Having noticed over the last couple of years that there were many cabs circulating in the small town where the bus left me, I had no doubt that it would be very easy to catch a ride to my car.
But surprisingly, it was not the case.
Three different taxi drivers turned me down with an odd look on their faces when I asked them, in my best Spanish if they could give me a ride. "Puede darme un ride, por favor?" I asked my head halfway inside their car.
A pause. A look. A shake of the head, a swift departure.
I could not figure it out.
When a fourth cab pulled up and I asked my question once more and got the same "no" answer once more, I wanted to understand what was going on.
"But, why?" I asked.
"Because this is my work," came the answer.

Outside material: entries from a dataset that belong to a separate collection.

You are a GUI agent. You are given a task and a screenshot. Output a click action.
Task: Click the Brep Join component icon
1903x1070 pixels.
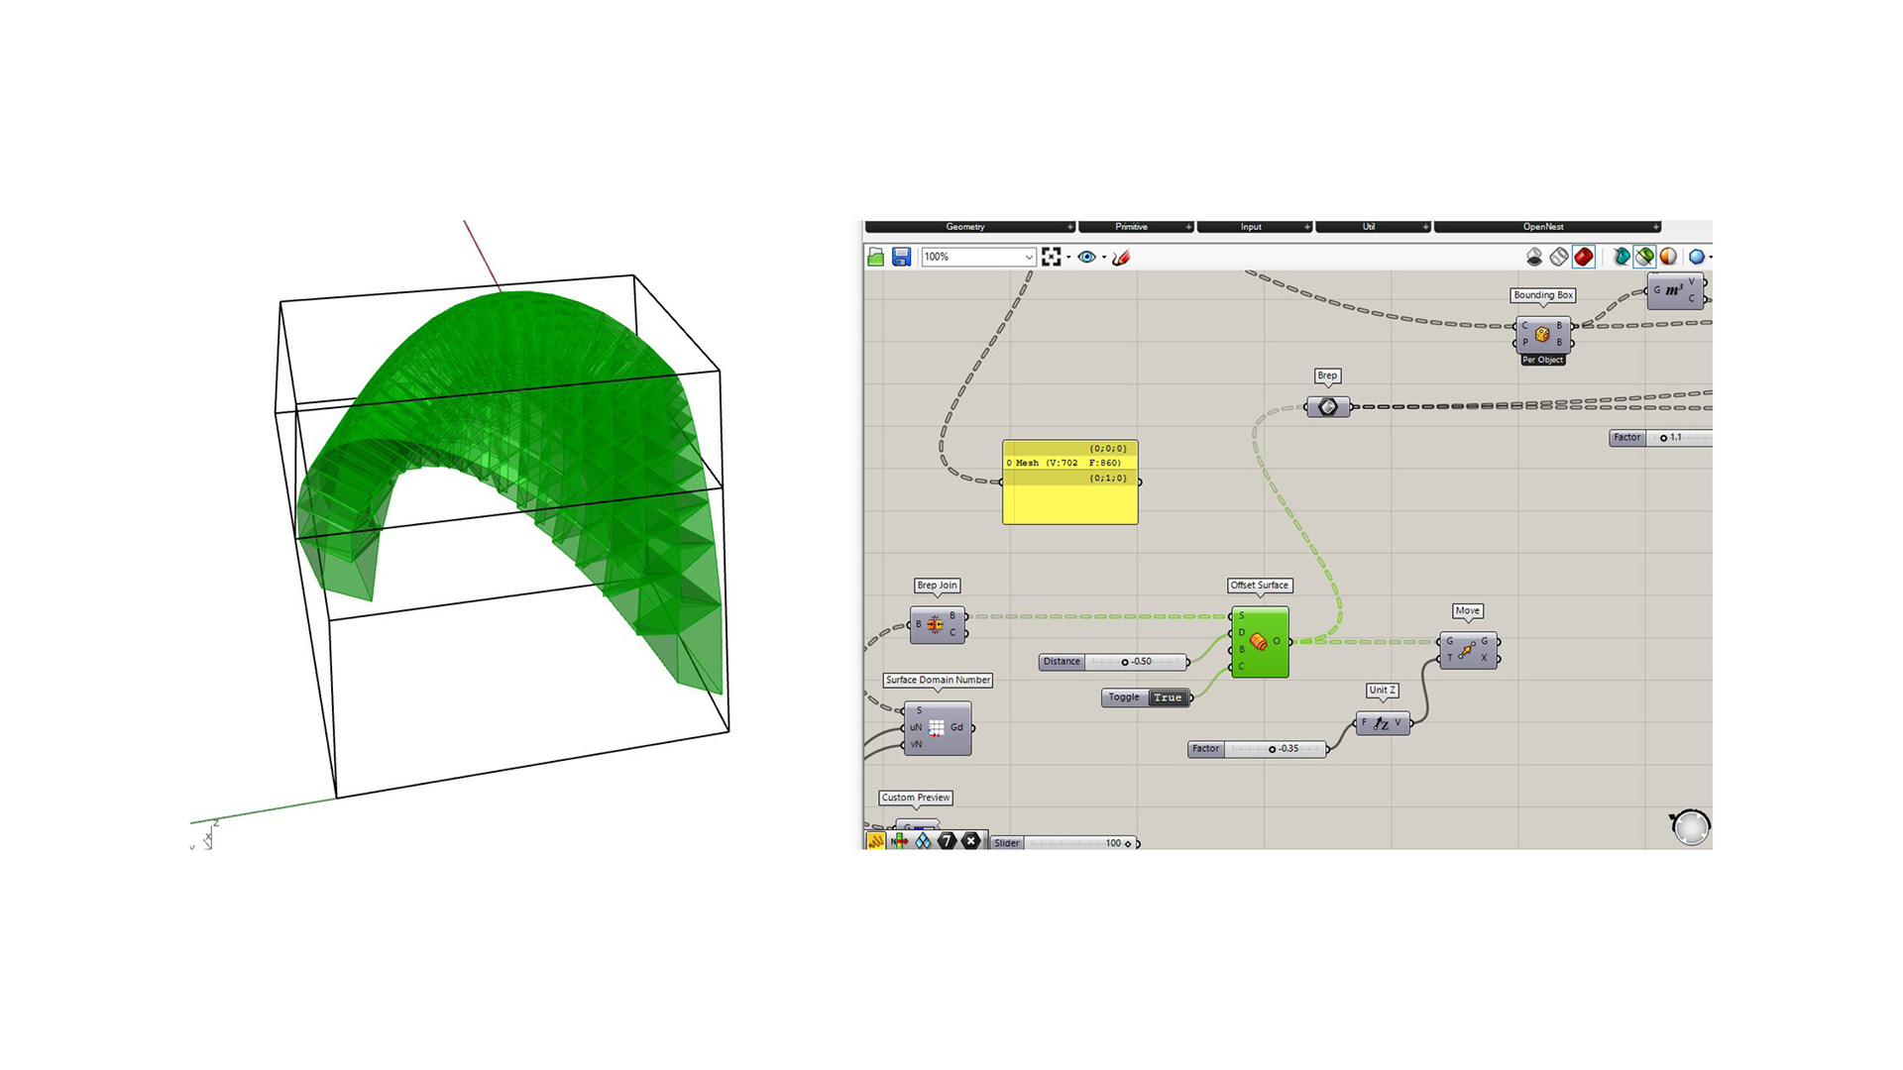[935, 625]
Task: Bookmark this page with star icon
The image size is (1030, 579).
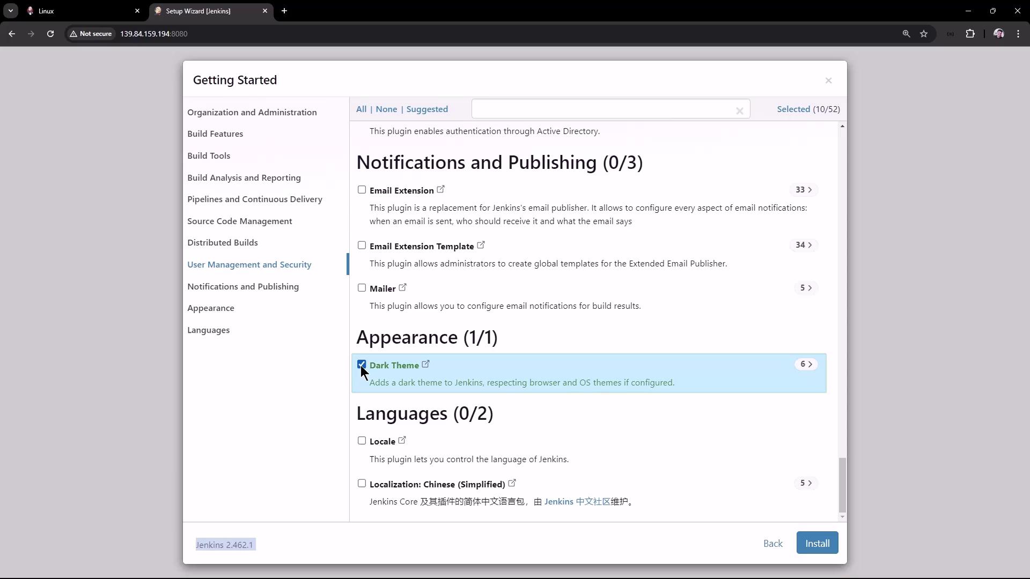Action: [924, 34]
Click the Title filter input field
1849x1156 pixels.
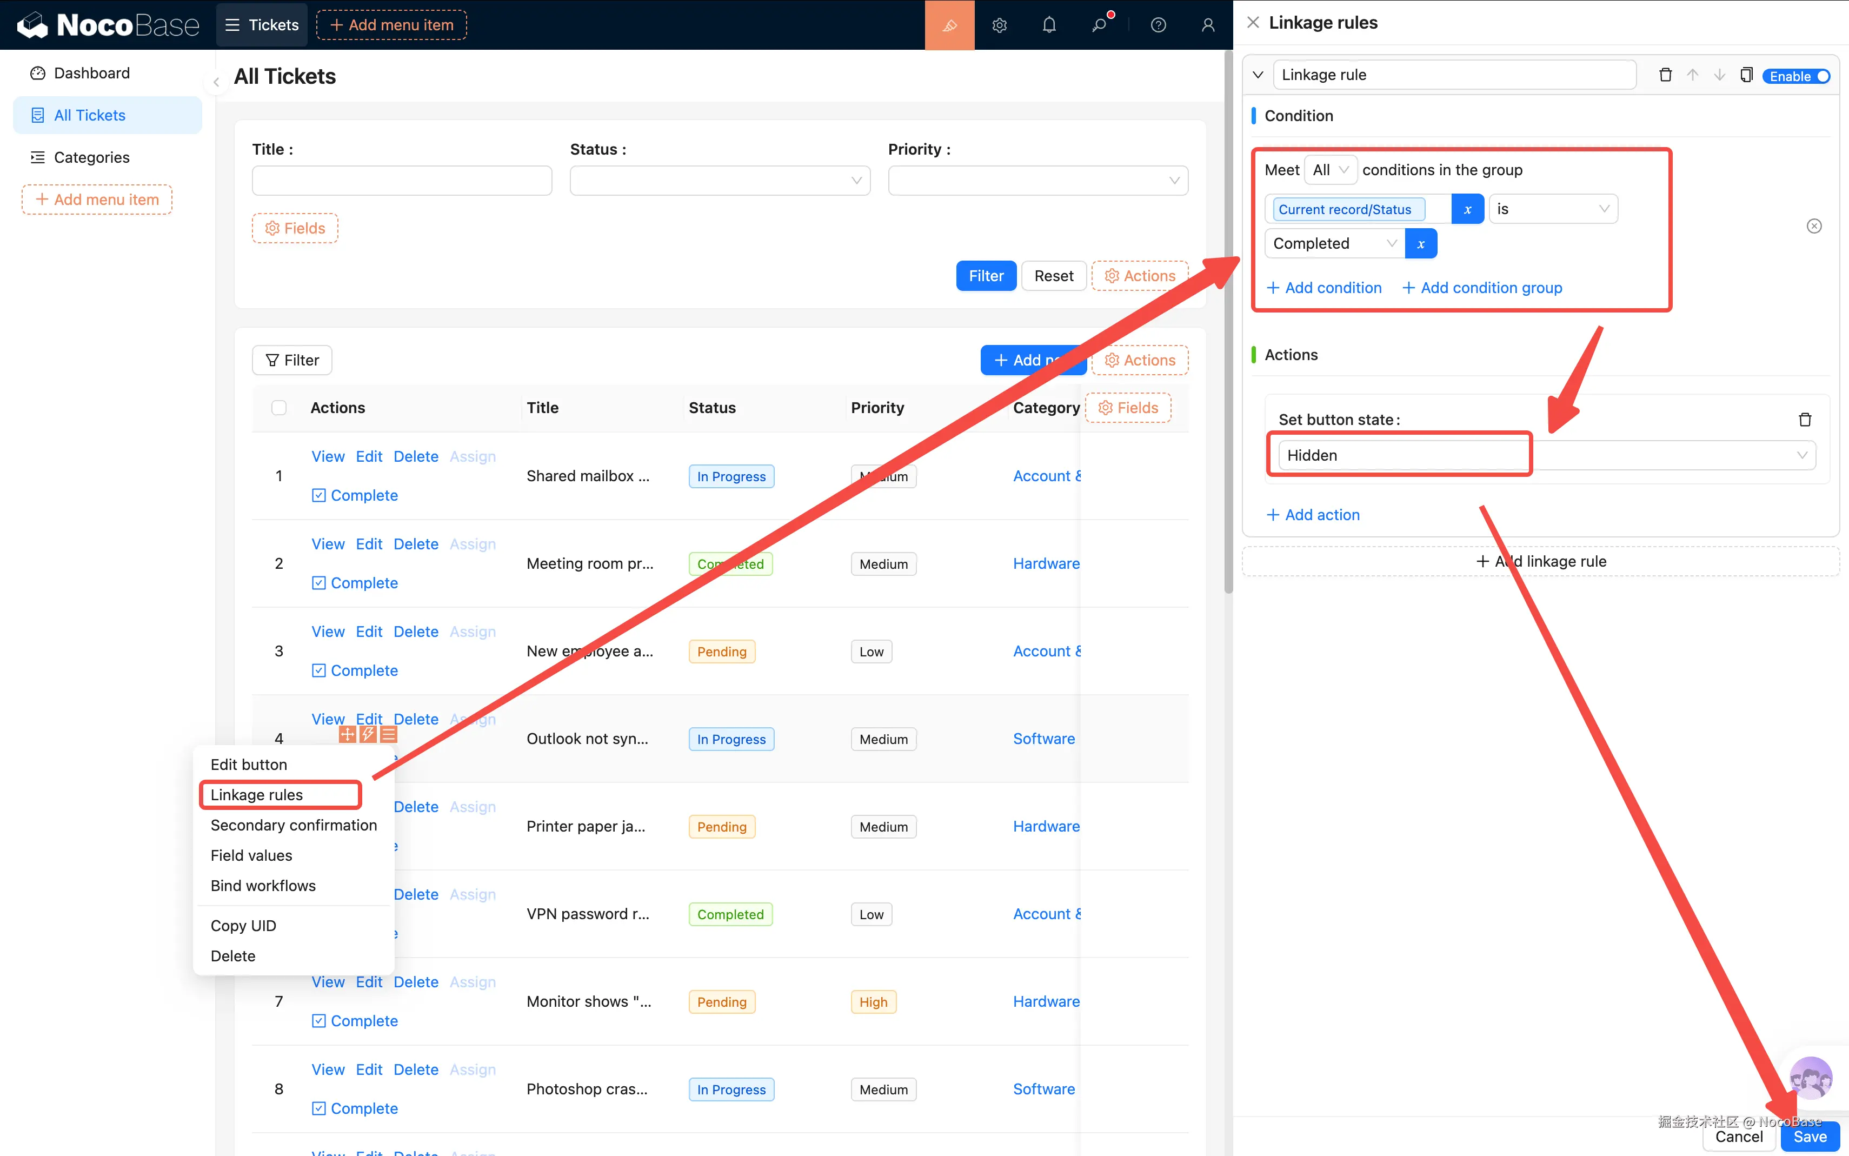pos(402,181)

This left me even more puzzled.
Noticing my confusion, the man was kind enough to gesture for me to get in, which I quickly did.

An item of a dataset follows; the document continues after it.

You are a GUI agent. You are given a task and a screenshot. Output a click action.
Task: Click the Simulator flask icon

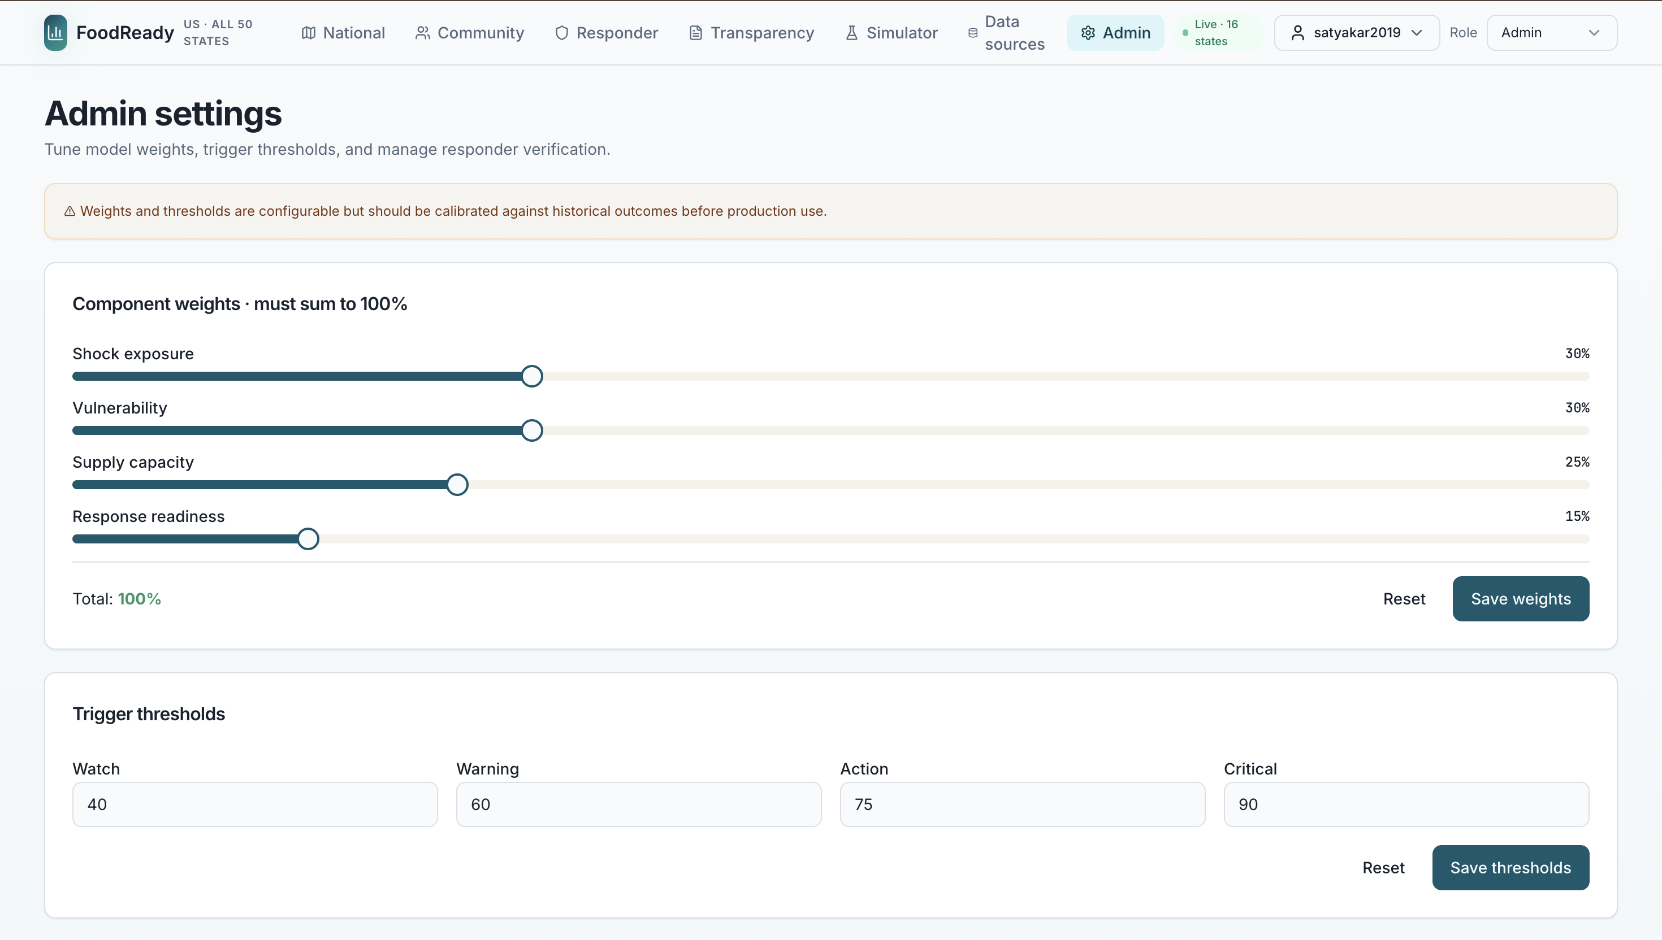point(851,32)
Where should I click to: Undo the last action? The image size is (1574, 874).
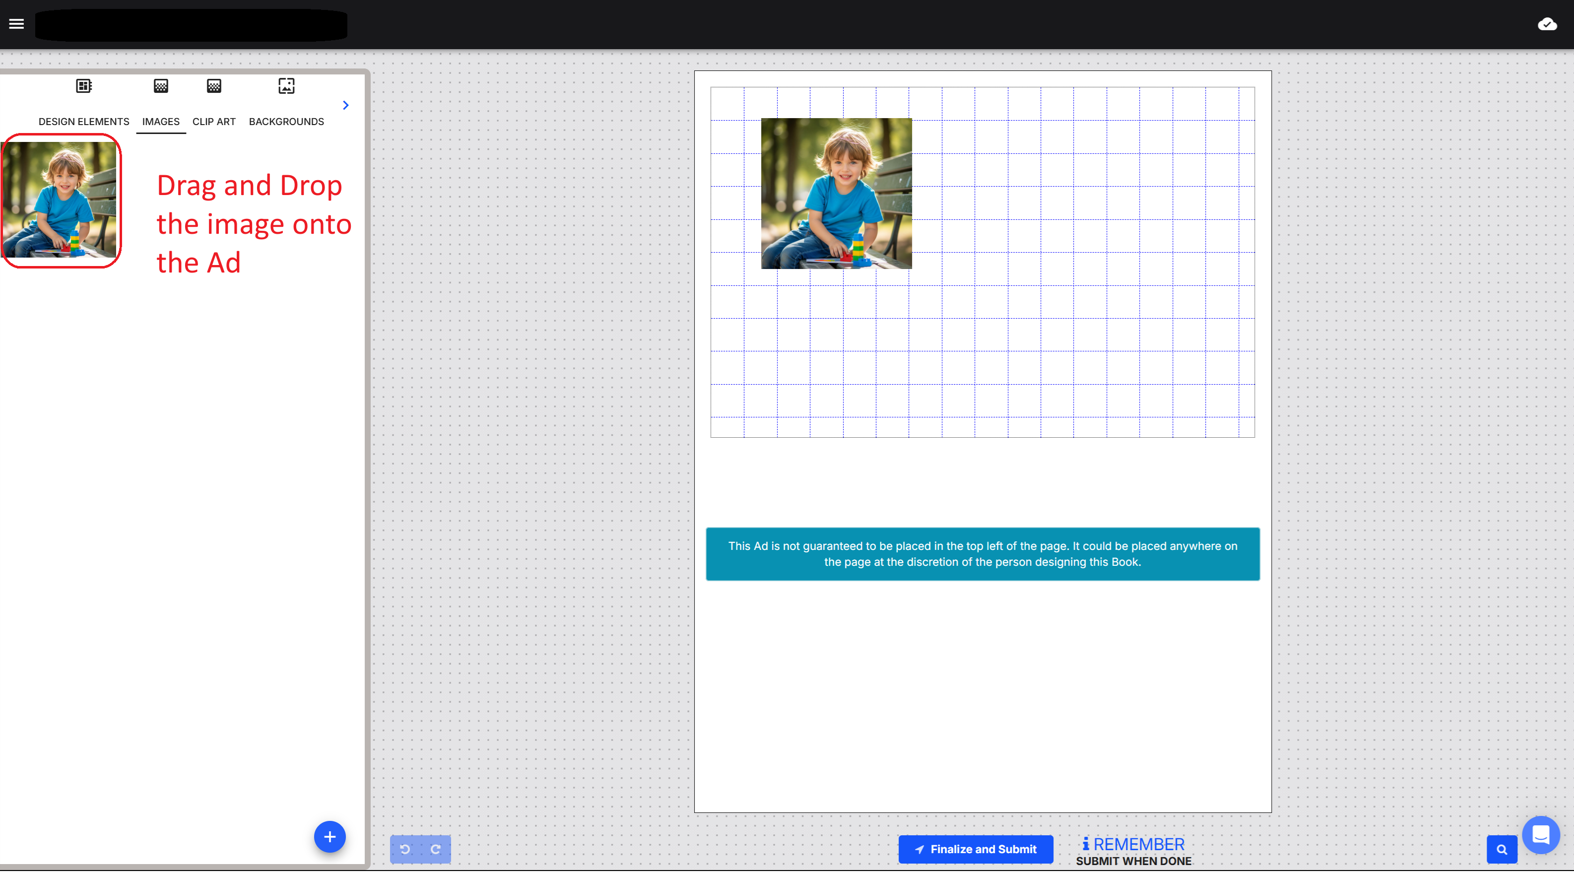point(405,849)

"You want me to take you somewhere, right?" he turned to me and asked.
"Yes, por favor," I responded. "Just a little bit up the road, to get my car."
"And you are going to pay me for this, right?"
"Of course," I replied.
"Very good," he said, starting his car. "Let's go."

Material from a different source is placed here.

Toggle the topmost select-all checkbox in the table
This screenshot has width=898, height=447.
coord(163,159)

"But why did you say no at first?" I asked.
"Did you ask other cab drivers the same question?" came the response. "I sure did," was my answer.
"And what happened?" asked my new friend, with a strangely big smile on his face." "They ran away," I admitted, feeling as though there was some common joke I was not aware of, some kind of taxi code I was yet to learn, even though I can now speak Construction, Car Repair and a bit of Legalese.
Stopped at a red light, I get my answer.
I had heard the word "un ride," a casual/slang take on the English word "ride" many times. When a friend and I wanted to get in another friend's car to make it to the next town, we asked her for "un ride." When one of the guys working on my house wanted me to take them to town to buy lunch, they asked me for "un ride." I had caught on and had now asked four taxi drivers for "un ride." Three had refused and peeled away, while the fourth one had enough curiosity to let me in and find out what the heck it was that I wanted - besides A FREE RIDE.
"Un ride," you see, it is a free ride. A favor, NOT something you ask a cab to give you.
Once I understood the distinction, I understood the confusion. And I was able to laugh along with the guy driving the cab. Lesson learned.
Of course, being in Mexico, the cab driver asked me if I was married, and suggested that since I wasn't and neither was he, we could always make some new arrangement and indeed, get me "mi ride."
As I walked out, I made sure to include the price of the important Spanish lesson in the tip.